A talk show is something T.I.D. went back to in March 2020, when he started The Godfathers of Podcasting show reuniting with DaSilva, and their other co-host is Canadian hip-hop artist, Dan E O.

After Tidwell’s departure from Live Audio Wrestling, he put his focus on actually wrestling instead of talking about it. He said his training had an interesting start, “I went out there and started training and took my first bump and knocked myself out cold, but it didn’t seem to matter.”

Tidwell trained at the Hart Brothers School of Wrestling, based in Cambridge, Ontario, and worked under Waldo Von Erich and Johnny K-9.

“Waldo Von Erich, guys like Johnny K-9, guys that came before me were the guys that inspired me because once I got into it and you learn what it is that you’re being given, you’re being passed down a piece of the of the pie, so to speak,” said Tidwell.

Chris Tidwell addressing the crowd. Photo courtesy Tabercil Photography

The 6-foot-4, 270-pound Tidwell then got started on the independent scene, he towered over most of his opponents and had tattoos running down his arms and up to his neck — not as common then as it is now.

T.I.D. competed for so long, but he said, unlike most wrestlers he has no idea when he actually had his first match.

“It’s really funny because I see a lot of guys that are like today is the 20-blah blah anniversary of my very first match and it’s like, I honestly don’t know,” said Tidwell. “I don’t know if that has anything to do with the amount of chair shots and stuff like that, that I’ve taken in my life or if it’s bad memory.”

The chair shots reference comes from the fact that Tidwell was famous for being one of the best and craziest hardcore wrestlers in the indies. He said a lot of people tend to think hardcore wrestling isn’t actually wrestling, and that it is a lot more than just hitting people over the head.

“I learned how to wrestle and I knew how to wrestle before I got into the hardcore stuff. There never was a whole lot of guys that are willing to put their bodies through that kind of stuff, week after week, night after night, unfortunately, I was not the smartest tool in the shed.”

Chris Tidwell squaring off with Ben Ortmanns. Photo courtesy Rob Vanderstoel

“I did get booked as the guy who would go through tables, who would get smashed with chairs, caught on fire, thumb tacks. I was doing it and quite frankly, getting over more than the guys that weren’t willing to do it.”

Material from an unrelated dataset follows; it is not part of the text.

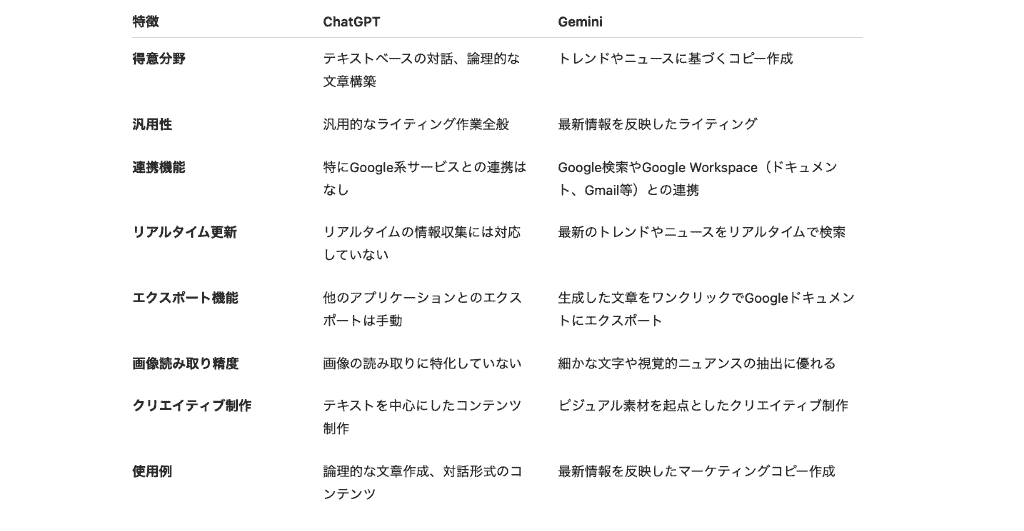Select the 得意分野 row label

159,59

Jake O’Reilly compared Tidwell to one of the best hardcore wrestlers of all time. “T.I.D. is the Terry Funk of Ontario Pro Wrestling. He has evolved through every era. From mid-’90s ECW-style hardcore matches to 2022 tag team matches with multiple combinations of moves. TID has done it all,” said O’Reilly.

Tidwell diving on to El Tornado in his final match. Photo courtesy Bryan Weiss

Despite the hardcore wrestling making his career what it was, it did take quite a toll on Tidwell’s body over the years and led to his retirement. T.I.D. said some days after competing he could barely get out of bed; he also broke his neck once and he is now dealing with a severe spine injury.

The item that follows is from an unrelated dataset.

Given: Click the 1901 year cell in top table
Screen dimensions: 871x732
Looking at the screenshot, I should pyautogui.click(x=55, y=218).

The vertebrae in his spine have grown spurs that have fused into each other and his vertebrae are basically growing into one another, that is the injury that brought him into retirement.

“The second you start smashing your skeletal system, your brains, and your flesh and your muscles, it never ever makes any of those things better, it always makes them worse,” Tidwell said.

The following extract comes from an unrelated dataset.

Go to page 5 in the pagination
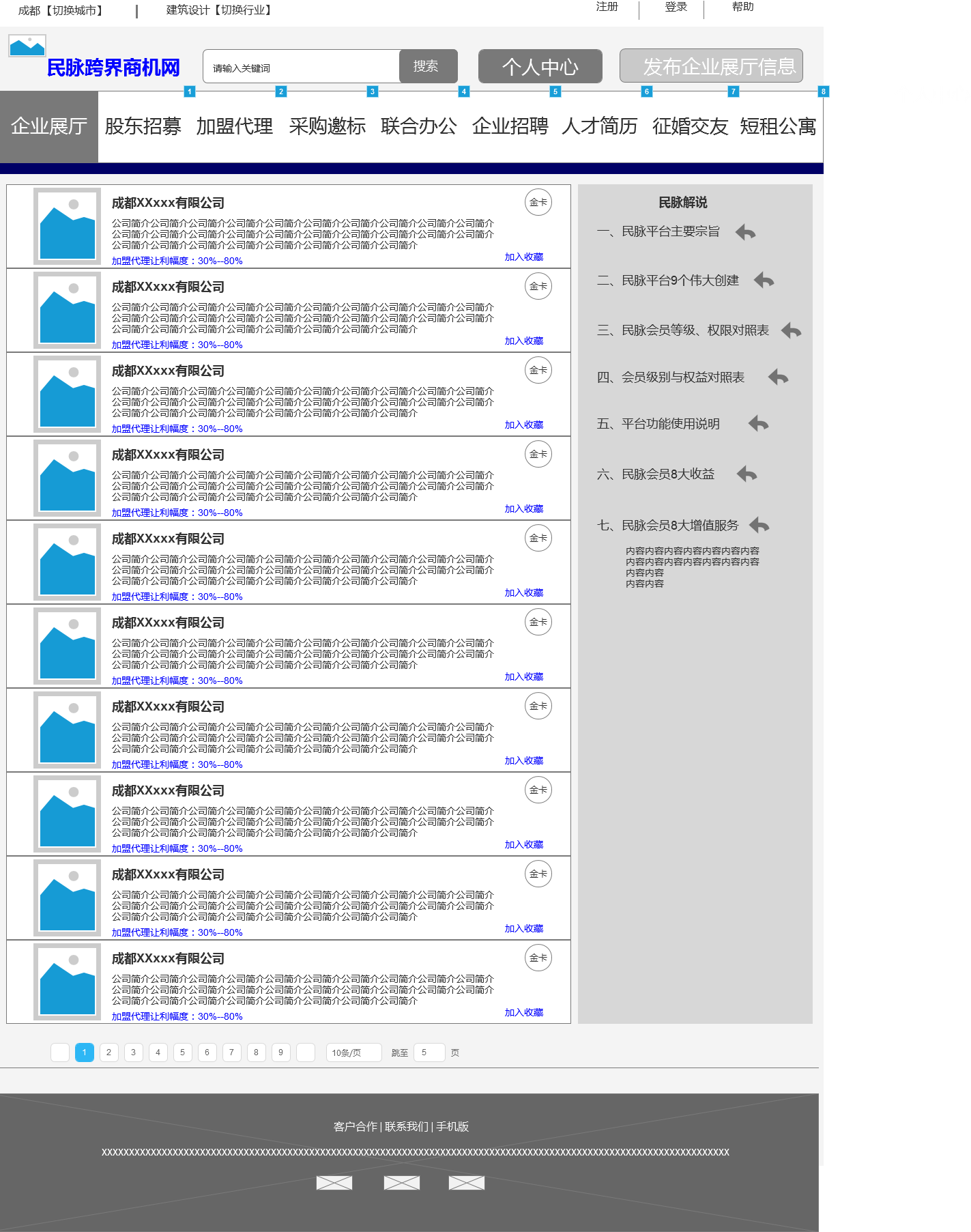Screen dimensions: 971x1232 [182, 1052]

Looking back on his career, Tidwell can only say that every single moment in the wrestling business was a special moment for him. He said making people smile after enjoying one of his matches was big for him, and being able to give them moments meant a lot to him.

He also credits the wrestling business with teaching him a lot about people and giving him a new perspective on his interactions with others.

“It gave me a different outlook on people in general, this is a business full of human trash, there is no doubt about that. You get to see a lot of them, but the other side of that is that you get to see a lot of people that have such an undying passion and love for the business of professional wrestling,” said T.I.D.

Tidwell said he had been thinking about retiring for a while and he said he should’ve done it long ago. “The problem is after you give up so many years to something like this, it’s tough to just walk away from it.”

“It is an addiction that your soul absolutely needs, so to be able to just walk away from it just like that, not going to happen. So, this has been something that I’ve been building towards for a while.”

Even though the Notorious One will no longer be competing, Tidwell became a trainer and has co-owned a wrestling school for over seven years now. Tidwell co-owns and coaches at Cross Body Studios with his business partner, Ben Ortmanns.

Chris Tidwell joined by Shawn Spears at Cross Body Studios. Photo courtesy Cross Body Studios

Their pairing began when Ortmanns was living and training in London, Ontario, at a mixed-martial arts gym and Tidwell started helping him train fighters for kickboxing fights. Tidwell and Ortmanns then hosted an MMA show for clothing line promoter Chad Elliott, and his Fear the Fighter brand. After the show, Elliott asked Ortmanns if he would be interested in opening a wrestling school.

Ortmanns said he was open to Elliott’s offer only if he could bring Tidwell with him as his partner.

“I needed someone to help me, so why not ask an absolute legend, and genius, as well as a guy who you know that, if worst comes to worst, we can throw hands at each other and figure it out,” said Ortmanns. “There is a certain trust factor you get with guys like that because when the opportunity came for me to open a gym, I needed someone I could trust not just with my vision of training, but trust with ideas, trust financially, trust as a brother. I wasn’t looking for an employee, and I wasn’t looking for a boss. I was looking for a partner.”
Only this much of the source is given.